For the first time in more than 50 years of growth, the migrant worker population is declining. According to the Pew Research Center, in January 2025 there were 53.3 million migrants living in the United States, representing about 16% of the country’s population. By June, the country’s migrant population had decreased by more than one million, to 51.9 million, and this decline has likely continued. This is not good news for a market where the age of the workforce is a factor favoring migrants.
In 2022, nearly 90% of undocumented immigrants were of working age (between 16 and 64 years old), compared to 61.3% of the U.S.-born population. Additionally, an estimated 1.1 million undocumented entrepreneurs in the United States typically open small, local businesses such as gas stations, hair salons, dry cleaners, and grocery stores.
In addition to the labor market, the U.S. economy is suffering from the drop in income. Contrary to popular belief, undocumented immigrants do pay taxes. According to the American Immigration Council, undocumented immigrant households paid $46.8 billion in federal taxes and $29.3 billion in state and local taxes in 2022. They also contributed $22.6 billion to Social Security and $5.7 billion to Medicare, programs for which they are not eligible.
“In 40 states, they pay state and local income taxes at a higher rate than almost any other taxpayer, sometimes even more than the top 1% of income earners. This is because they are not eligible for most tax credits, and many of these taxpayers do not claim refunds,” notes a report from the National Immigration Forum, an organization that advocates for immigrants.
Lower consumption
According to the same source, the purchasing power of undocumented immigrants amounted to nearly $300 billion in 2023. Deportations represent a considerable cost to U.S. businesses, as they spend money in the country, buying goods and services and contributing to the economy. Economists have estimated that mass deportations would cause a loss of between 4.2% and 6.8% of the U.S. annual GDP, equivalent to between $1.1 trillion and $1.7 trillion in 2022 values. By comparison, U.S. GDP contracted by 4.3% during the 2007-2009 recession.
GoFundMe to pay for food
The deportation campaign has left many families in dire straits, with the primary breadwinner unable to work or having been deported. The GoFundMe platform has revealed that a growing number of families are turning to this method to seek help covering basic needs. The company, which allows anyone to open an account to raise funds, has seen a 20% increase in donations this year.
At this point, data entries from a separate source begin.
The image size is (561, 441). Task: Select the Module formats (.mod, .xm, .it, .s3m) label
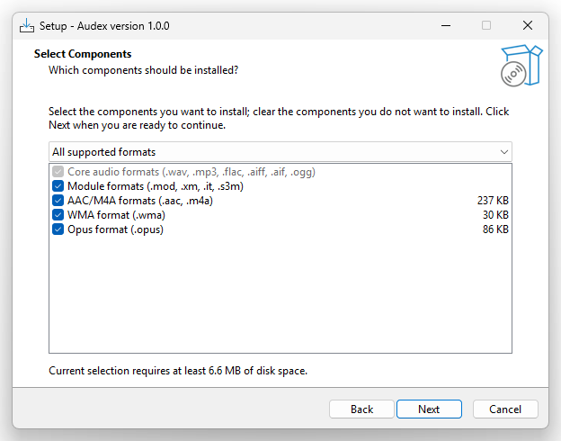(155, 186)
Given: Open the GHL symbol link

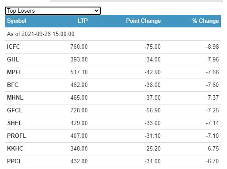Looking at the screenshot, I should coord(13,60).
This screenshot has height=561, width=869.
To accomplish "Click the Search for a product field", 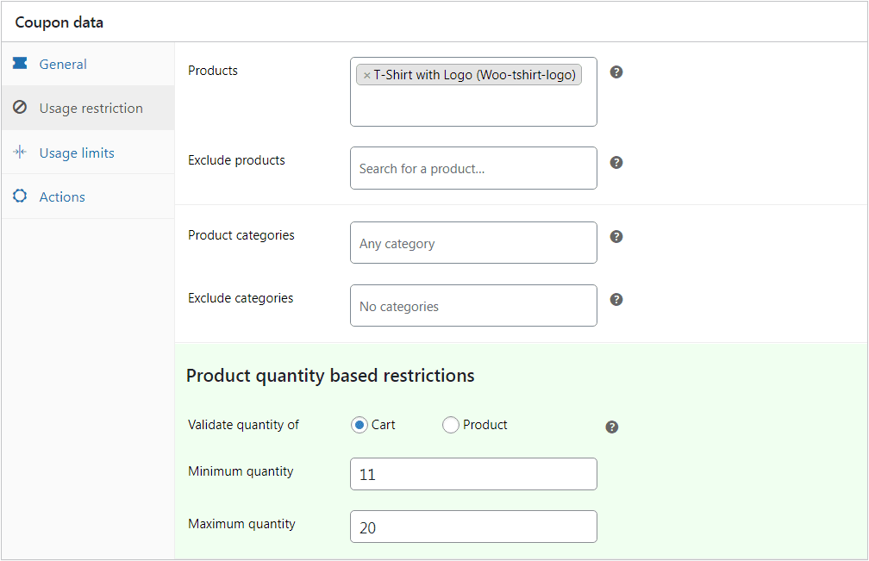I will [x=473, y=168].
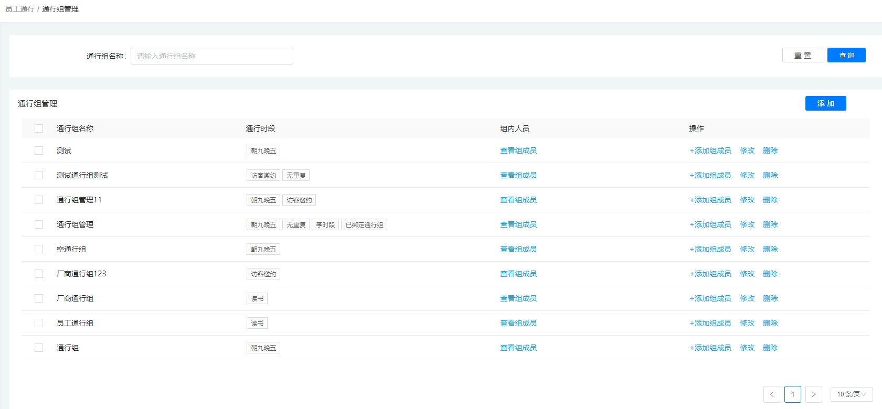View members of the 通行组 row
882x409 pixels.
[518, 348]
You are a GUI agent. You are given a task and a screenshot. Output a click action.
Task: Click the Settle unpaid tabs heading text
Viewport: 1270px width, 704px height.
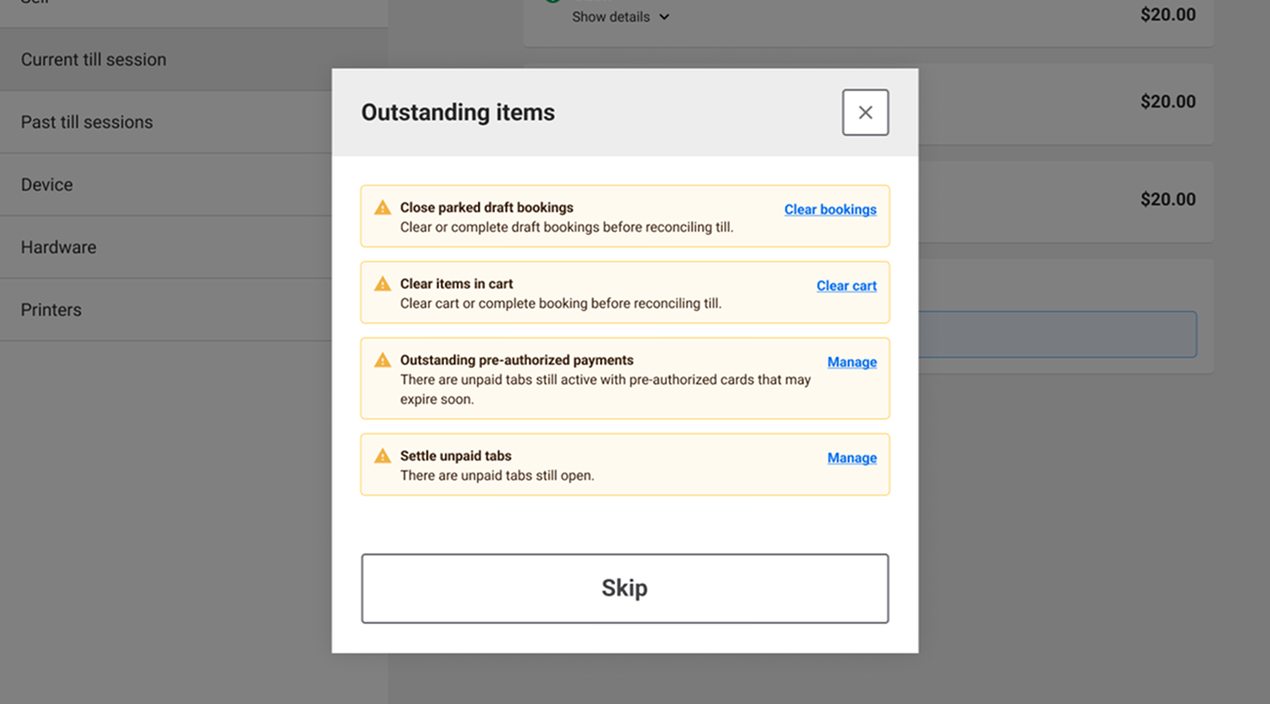coord(456,456)
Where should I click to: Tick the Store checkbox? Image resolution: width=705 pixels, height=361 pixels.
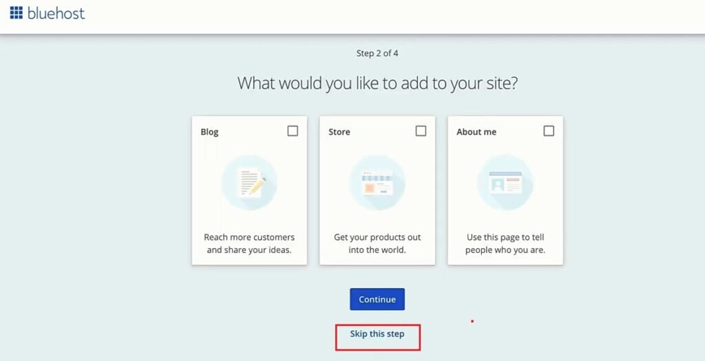(421, 131)
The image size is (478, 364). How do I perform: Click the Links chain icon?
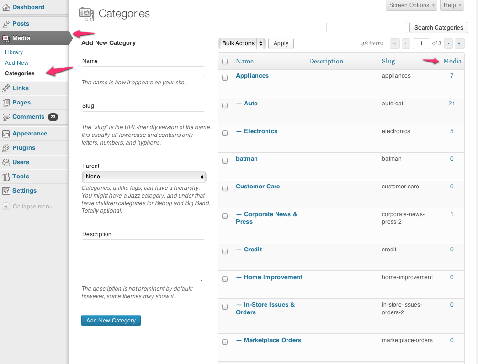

Another administration initiative that could backfire is the 1% tax on remittances, which went into effect on January 1 and was included in Trump’s budget bill. Experts believe it could incentivize irregular immigration in receiving countries due to the drop in income sent by relatives from the U.S. Furthermore, migrants sending remittances will have less money available for goods and services, and the tax will encourage sending remittances through informal channels, leaving them vulnerable to fraud.